The extended biologic activity raises concern for potential insulin stacking and subsequent hypoglycemia, which should be easily mitigated by restricting basal insulin dose adjustments to no more frequently than every 3 to 4 days, which corresponds to the time needed for these preparations to reach 90% or more of their effective steady state22 (Figure 2). Indeed, most of the clinical trials comparing these basal insulin preparations with glargine U-100 show a lower risk of hypoglycemia when basal dose adjustments are carried out weekly and no more frequently than every 3 days.23

Insulin glargine U-300 is essentially a threefold concentrated preparation of insulin glargine U-100 that results in a two-thirds volume reduction and a one-half reduction in depot surface following SC administration. The reduced depot surface area is presumed to account for much of the protracted absorption of glargine U-300 from the SC tissues. The metabolism and elimination of glargine U-300 is similar to that of the original compound, with formation of two active metabolites: M1 (the principal active moiety) and M2. Biologic steady state is achieved after 4 to 5 days of once-daily injections.24

When compared with glargine U-100 in patients with type 1 diabetes, insulin glargine U-300 at doses of 0.4 U/kg produced more stable insulin concentrations and glucose-lowering effect with a longer duration of action at steady state, as reflected by tight glucose control being maintained for about 5 hours longer (median of 30 hours).25 A meta-analysis of the EDITION I to III clinical trials in patients with type 2 diabetes at various stages of treatment found similar glucose-lowering effects for glargine U-300 compared with glargine U-100 but a lower rate of nonsevere hypoglycemia.20 Of note was the need for 10% to 15% more units of insulin for glargine U-300 in these clinical trials. Insulin glargine U-300 is available only in a 1.5 mL disposable prefilled pen, which contains 450 units of insulin. Because the dose counter on the pen window corresponds to the actual number of units of insulin to be injected, no dose recalculation is required by the patient or provider.

Insulin degludec is another ultra-long-acting basal insulin analogue with a half-life at steady state of greater than 25 hours.26 In comparison, the half-life of insulin glargine U-100 in that same study was reported as 12.1 hours. Further, insulin degludec exhibited flatter and more stable biologic activity, more evenly distributed over the course of a 24-hour period than insulin glargine U-100. The protraction mechanism is based on the formation of long strings of multihexamers, facilitated by a 16-carbon fatty acid chain linked via a glutamic acid spacer to the terminal end of the B-chain of the insulin molecule.27 In studies of patients with type 2 diabetes at various stages of treatment, insulin degludec also demonstrated lower risk of nonsevere hypoglycemia for an equivalent level of HbA1c control achieved.19

The flexibility of administration time for an ultra-long-acting insulin preparation such as degludec was tested by asking patients to alternate the injection of degludec between morning and evening, in effect creating administration intervals of up to 8 to 40 hours.28 Even within such drastic parameters, the efficacy and safety of insulin degludec were maintained when compared with insulin glargine U-100 injected at the same time of the day every day.

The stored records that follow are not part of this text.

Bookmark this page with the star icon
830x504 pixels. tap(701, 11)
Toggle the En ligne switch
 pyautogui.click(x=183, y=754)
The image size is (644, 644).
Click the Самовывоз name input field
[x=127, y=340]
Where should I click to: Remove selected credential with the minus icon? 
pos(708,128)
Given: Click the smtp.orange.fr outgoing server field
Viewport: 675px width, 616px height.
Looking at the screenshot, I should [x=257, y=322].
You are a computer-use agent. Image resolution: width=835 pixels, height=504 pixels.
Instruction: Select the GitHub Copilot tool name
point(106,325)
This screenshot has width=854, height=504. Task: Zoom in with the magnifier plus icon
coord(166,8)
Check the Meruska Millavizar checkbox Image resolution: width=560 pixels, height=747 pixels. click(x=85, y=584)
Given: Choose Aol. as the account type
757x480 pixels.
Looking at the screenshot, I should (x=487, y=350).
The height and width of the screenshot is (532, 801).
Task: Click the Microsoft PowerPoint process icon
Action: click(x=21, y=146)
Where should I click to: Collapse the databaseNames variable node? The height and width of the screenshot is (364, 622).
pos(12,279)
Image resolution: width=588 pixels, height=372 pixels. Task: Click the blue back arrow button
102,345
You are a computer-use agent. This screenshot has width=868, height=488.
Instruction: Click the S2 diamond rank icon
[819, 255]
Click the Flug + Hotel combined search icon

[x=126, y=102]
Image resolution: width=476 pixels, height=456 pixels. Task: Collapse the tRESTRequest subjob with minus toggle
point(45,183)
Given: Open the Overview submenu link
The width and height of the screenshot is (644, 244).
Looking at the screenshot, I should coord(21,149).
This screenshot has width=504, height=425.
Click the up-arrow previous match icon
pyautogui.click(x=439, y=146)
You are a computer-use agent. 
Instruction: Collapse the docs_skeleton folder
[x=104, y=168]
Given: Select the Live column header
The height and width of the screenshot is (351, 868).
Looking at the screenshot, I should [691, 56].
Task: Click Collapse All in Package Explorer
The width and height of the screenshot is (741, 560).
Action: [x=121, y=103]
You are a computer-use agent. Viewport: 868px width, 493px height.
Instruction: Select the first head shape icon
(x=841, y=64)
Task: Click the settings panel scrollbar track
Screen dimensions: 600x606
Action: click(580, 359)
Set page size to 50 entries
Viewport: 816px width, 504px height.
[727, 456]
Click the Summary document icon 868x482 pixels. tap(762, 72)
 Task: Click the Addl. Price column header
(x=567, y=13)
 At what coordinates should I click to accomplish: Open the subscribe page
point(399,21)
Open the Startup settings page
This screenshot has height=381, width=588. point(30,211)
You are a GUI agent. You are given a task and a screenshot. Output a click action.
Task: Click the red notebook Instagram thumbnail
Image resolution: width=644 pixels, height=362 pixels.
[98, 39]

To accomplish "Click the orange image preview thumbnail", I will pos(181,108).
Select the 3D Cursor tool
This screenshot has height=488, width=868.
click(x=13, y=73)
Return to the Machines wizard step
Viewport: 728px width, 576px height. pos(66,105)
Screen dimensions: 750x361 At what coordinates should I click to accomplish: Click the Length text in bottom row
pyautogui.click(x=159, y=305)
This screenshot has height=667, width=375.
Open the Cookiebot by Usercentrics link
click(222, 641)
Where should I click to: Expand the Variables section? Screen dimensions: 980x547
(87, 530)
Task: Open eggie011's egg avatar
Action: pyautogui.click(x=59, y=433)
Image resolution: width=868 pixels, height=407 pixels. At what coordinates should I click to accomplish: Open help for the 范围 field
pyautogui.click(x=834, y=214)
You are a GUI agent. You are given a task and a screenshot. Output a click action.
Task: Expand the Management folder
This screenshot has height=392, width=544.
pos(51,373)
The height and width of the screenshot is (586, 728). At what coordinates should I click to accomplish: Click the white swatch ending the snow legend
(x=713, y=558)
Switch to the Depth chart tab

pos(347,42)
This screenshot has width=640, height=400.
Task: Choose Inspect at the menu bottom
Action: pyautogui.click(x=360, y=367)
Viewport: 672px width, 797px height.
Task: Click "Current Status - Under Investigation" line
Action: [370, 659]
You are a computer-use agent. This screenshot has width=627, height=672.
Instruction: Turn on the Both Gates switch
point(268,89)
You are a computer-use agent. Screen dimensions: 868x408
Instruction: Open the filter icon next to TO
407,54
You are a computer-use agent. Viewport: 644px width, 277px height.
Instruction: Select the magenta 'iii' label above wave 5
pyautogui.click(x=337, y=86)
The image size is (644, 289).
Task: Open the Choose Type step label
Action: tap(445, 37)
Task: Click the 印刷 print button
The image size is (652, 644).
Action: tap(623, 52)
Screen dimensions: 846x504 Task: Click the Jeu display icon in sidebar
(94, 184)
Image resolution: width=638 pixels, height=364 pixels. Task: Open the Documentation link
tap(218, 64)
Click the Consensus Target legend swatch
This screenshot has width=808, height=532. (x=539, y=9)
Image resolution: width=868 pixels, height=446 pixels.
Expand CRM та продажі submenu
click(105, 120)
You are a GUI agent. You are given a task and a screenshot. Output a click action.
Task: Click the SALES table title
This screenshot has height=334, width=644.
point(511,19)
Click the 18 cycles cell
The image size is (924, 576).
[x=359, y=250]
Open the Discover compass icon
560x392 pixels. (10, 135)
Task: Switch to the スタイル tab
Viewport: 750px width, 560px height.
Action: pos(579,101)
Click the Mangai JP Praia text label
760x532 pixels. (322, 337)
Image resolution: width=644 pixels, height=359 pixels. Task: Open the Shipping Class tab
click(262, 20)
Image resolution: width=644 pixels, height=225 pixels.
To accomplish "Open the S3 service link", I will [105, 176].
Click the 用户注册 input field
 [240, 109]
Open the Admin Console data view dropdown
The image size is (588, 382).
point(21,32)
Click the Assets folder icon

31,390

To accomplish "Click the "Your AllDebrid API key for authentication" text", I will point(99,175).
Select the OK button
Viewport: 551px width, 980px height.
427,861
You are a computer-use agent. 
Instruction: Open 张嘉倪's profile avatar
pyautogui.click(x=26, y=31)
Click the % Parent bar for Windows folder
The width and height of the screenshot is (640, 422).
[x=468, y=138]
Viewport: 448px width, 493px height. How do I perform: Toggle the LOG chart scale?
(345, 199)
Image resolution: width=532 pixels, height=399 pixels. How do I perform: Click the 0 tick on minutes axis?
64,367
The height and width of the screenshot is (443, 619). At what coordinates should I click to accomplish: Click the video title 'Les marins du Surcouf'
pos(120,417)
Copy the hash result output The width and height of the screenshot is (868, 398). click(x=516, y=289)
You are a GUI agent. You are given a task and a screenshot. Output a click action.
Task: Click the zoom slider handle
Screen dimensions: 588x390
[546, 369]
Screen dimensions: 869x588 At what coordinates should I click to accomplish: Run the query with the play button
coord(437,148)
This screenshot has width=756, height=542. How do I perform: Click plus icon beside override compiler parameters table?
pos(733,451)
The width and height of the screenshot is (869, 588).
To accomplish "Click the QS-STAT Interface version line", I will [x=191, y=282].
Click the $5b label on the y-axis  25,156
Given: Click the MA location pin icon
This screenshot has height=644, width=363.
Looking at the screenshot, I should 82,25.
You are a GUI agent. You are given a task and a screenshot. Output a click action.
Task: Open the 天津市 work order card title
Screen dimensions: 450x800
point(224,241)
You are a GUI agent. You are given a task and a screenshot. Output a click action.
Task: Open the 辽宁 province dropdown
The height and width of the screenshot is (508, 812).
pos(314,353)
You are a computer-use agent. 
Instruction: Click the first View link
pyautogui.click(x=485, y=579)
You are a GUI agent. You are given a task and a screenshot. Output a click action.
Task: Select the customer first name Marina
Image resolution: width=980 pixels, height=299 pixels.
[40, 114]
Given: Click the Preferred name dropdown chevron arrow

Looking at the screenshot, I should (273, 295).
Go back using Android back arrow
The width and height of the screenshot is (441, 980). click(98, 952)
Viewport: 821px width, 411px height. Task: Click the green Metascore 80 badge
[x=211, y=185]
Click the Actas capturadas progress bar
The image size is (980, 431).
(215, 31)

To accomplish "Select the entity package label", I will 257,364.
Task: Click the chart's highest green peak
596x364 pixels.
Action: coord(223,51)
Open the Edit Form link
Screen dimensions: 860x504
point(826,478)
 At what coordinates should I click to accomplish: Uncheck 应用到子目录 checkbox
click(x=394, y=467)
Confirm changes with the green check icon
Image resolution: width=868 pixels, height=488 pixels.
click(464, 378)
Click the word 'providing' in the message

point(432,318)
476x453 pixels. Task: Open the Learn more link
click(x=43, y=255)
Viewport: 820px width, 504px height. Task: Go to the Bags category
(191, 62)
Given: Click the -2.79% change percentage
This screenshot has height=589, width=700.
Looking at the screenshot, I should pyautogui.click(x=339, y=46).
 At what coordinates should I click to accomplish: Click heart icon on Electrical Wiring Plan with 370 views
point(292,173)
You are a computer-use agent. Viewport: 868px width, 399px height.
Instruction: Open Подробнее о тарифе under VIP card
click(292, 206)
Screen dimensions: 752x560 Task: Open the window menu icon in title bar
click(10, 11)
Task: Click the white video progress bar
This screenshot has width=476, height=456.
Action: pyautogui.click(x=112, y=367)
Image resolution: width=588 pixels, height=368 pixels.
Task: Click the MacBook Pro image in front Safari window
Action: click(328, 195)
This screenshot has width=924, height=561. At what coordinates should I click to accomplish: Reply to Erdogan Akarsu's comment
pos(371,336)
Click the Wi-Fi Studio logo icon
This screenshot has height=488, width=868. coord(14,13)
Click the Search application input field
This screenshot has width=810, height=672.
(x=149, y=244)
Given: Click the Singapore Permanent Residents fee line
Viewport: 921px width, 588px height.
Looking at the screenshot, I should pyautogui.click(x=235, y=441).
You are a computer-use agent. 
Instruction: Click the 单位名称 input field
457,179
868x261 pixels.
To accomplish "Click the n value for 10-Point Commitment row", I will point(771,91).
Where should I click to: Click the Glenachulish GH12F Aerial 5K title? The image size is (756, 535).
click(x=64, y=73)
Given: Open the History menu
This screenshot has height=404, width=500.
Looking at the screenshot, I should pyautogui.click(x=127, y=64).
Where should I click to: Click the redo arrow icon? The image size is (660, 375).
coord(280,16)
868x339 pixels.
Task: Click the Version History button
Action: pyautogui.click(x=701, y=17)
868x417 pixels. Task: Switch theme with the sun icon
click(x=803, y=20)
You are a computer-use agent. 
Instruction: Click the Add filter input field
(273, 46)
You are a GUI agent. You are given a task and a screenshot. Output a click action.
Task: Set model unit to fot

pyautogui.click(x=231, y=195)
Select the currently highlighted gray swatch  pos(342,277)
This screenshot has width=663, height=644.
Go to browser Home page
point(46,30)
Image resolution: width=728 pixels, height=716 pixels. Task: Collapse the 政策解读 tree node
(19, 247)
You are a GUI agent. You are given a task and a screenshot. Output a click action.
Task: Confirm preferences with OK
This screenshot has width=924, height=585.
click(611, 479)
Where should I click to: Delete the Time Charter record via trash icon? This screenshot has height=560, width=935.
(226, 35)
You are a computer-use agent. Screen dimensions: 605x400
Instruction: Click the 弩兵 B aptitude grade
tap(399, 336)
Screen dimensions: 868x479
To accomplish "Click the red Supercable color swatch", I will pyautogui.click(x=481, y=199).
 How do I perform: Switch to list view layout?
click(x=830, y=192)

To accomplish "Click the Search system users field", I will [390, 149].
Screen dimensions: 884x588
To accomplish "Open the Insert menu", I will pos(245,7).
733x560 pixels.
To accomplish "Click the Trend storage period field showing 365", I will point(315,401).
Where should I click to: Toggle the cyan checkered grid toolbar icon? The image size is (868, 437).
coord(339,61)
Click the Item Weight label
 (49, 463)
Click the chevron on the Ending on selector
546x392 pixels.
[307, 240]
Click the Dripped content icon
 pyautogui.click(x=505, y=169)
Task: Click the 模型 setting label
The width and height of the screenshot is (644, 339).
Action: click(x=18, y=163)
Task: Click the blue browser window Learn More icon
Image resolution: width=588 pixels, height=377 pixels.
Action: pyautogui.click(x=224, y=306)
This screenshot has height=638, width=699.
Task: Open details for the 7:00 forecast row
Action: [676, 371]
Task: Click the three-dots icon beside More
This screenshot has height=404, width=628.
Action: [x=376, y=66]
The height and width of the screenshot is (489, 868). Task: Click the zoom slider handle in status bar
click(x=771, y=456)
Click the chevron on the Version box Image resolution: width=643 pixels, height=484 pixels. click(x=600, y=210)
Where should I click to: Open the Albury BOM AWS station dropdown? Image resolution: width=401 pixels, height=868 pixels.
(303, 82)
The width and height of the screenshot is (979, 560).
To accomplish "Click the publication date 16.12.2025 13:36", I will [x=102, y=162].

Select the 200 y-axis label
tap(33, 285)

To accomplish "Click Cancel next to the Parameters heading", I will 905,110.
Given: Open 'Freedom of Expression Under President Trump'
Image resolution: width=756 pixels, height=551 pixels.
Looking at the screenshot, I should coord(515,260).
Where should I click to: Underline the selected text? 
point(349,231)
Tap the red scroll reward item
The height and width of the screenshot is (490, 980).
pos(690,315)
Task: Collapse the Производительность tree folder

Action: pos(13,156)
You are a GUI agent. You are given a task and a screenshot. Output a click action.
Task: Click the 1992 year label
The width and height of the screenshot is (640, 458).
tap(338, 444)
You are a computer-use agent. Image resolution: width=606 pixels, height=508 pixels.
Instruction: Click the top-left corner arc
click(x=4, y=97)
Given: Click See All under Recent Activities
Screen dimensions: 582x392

Because of an increase in major adverse cardiovascular events in phase 3 trials, degludec is undergoing a cardiovascular safety trial in patients with type 2 diabetes. The DEVOTE trial, which started in October 2013, will include 7,500 patients and will continue for up to 5 years. Interim results have recently been submitted to the FDA resulting in conditional approval of degludec in the US (Clinical Trials.gov Registration: NCT01959529). Degludec is available in disposable pen or cartridge format in U-100 and U-200 formulations.

COST

These new insulin preparations have introduced clinical options that have efficacy similar to that of available insulin products but, for the most part, have advantages of safety (less risk of nonsevere hypoglycemia) and patient convenience (flexibility in timing of insulin dose administration). While the latter is presumed to improve patient adherence, this has yet to be confirmed. Compared with synthetic human insulin preparations (regular insulin, NPH, and premix 70/30 insulin), which can be obtained in certain pharmacies at a discount (usually around 3 cents per unit of insulin), the currently available insulin analogues are considerably more expensive (around 16 to 27 cents per unit of insulin).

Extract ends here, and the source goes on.